A Flickr privacy bug caused it to expose some users’ private photos to the public, reports Marketing Land. If you uploaded photos between the months of April 2012 and December 2012 to Flickr and set them to private, there’s a chance that you may have been affected and your photos exposed publicly.
Trying to remain as mum as possible about the incident, Flickr didn’t publish a blog post but instead emailed affected members – one of these emails landed in Marketing Land’s Barry Schwartz’s inbox – informing him that Flickr, “Identified a software bug that may have changed the view setting on some of your photos from non-public (i.e., private or viewable only by family and friends) to public.”
For approximately the last month, the affected images (uploaded between April and December of last year) were publicly viewable, and the privacy settings were unintentionally nullified. But don’t be too alarmed: The only way that the photos could have been viewed was by direct URLs that linked back to the images in question, and the email assures its users that the photos didn’t appear in Flickr’s search, nor were they indexed by search engines. The latter assurance is a relief considering that Flickr images are a now core part of Yahoo’s image search results.

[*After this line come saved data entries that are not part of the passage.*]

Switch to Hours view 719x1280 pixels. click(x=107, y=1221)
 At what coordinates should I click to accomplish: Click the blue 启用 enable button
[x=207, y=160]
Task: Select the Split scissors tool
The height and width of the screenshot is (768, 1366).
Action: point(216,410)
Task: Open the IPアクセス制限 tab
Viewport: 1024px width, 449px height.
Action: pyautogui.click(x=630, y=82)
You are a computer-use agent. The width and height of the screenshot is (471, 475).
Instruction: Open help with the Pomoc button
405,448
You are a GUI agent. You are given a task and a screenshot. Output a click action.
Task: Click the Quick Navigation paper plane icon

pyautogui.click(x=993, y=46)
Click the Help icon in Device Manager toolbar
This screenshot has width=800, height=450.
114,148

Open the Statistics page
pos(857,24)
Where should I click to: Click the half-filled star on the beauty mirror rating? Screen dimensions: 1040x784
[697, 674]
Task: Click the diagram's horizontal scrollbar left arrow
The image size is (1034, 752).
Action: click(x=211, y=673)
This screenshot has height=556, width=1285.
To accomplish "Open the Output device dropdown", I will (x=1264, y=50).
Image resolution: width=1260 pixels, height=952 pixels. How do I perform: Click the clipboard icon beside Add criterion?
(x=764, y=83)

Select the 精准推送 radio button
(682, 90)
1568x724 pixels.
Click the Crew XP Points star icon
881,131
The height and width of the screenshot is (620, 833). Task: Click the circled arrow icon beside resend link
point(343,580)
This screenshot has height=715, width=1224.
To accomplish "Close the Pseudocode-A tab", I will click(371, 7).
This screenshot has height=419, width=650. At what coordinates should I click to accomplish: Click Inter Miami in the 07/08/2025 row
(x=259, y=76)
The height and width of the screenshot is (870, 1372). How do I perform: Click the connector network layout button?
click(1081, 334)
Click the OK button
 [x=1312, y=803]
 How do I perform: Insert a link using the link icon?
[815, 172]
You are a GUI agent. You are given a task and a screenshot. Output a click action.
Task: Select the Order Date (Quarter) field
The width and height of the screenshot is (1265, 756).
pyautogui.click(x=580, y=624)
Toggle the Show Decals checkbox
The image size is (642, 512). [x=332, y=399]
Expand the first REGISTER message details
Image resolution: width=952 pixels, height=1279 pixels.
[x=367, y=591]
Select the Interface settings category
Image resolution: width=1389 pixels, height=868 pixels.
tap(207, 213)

Schwartz points out that by default in reaction to the “bug,” Flickr reset all images that may have had partial privacy settings in place to private. So if you’ve published any Flickr images to a public setting like your social network with limited visibility, those photos will be completely blocked off and should anyone click on it, they’ll find a broken link.
If you’ve received an email from Flickr Vice President Brett Wayn, you’ll probably want to reassess and change the privacy settings of your photos if you don’t want them fully private by default.
If you’re not sure if Flickr’s email may have been sent to your spam box, you can click on Flickr’s Help link, which will diagnose your account. If your account is OK and was unaffected, you should see a message informing you that you didn’t catch the bug. And for your comfort, you’ll be glad to know that this privacy issue on Flickr has been patched.